== Segment start ==

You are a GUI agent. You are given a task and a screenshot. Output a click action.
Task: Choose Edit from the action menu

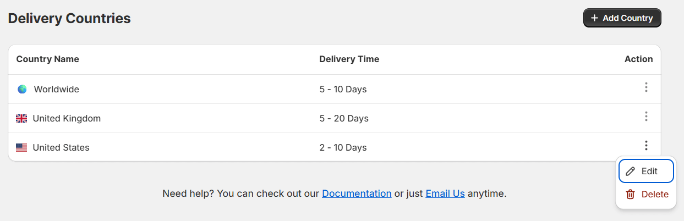pyautogui.click(x=646, y=171)
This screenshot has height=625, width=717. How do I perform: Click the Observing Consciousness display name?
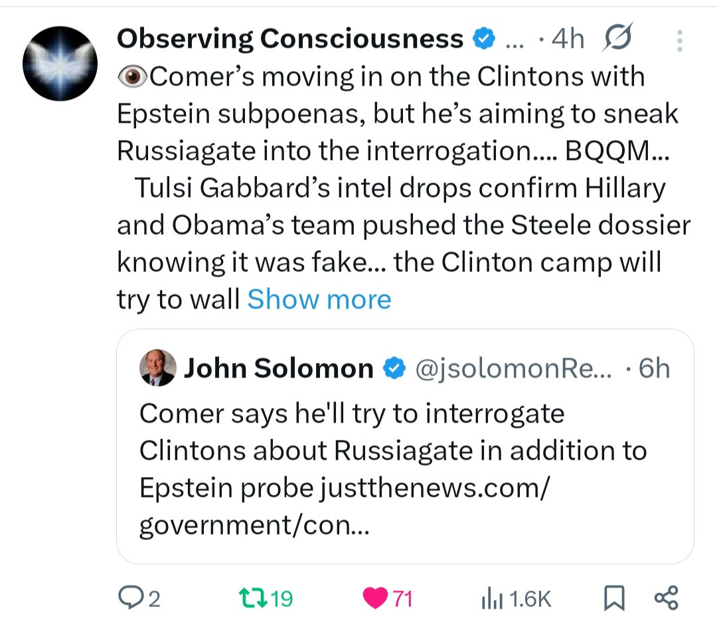pos(289,39)
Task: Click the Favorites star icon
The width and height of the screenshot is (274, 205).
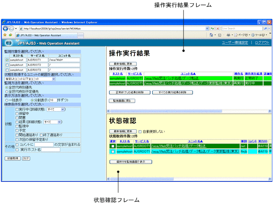Action: 5,35
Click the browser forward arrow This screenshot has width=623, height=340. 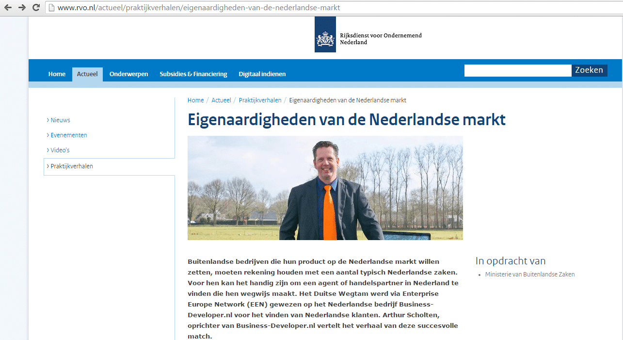(x=22, y=8)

== Segment end ==

Directions for this task: Though the entries above contain pictures, none should be copied; reproduce only the lines between the one holding "Task: Choose Edit from the action menu" and the one holding "Task: Click the Favorites star icon", inclusive, exactly as written.

Result for this exercise:
Task: Choose Edit from the action menu

pyautogui.click(x=646, y=171)
This screenshot has height=625, width=717. How do I perform: Click the Observing Consciousness display name?
pos(289,39)
Task: Click the Favorites star icon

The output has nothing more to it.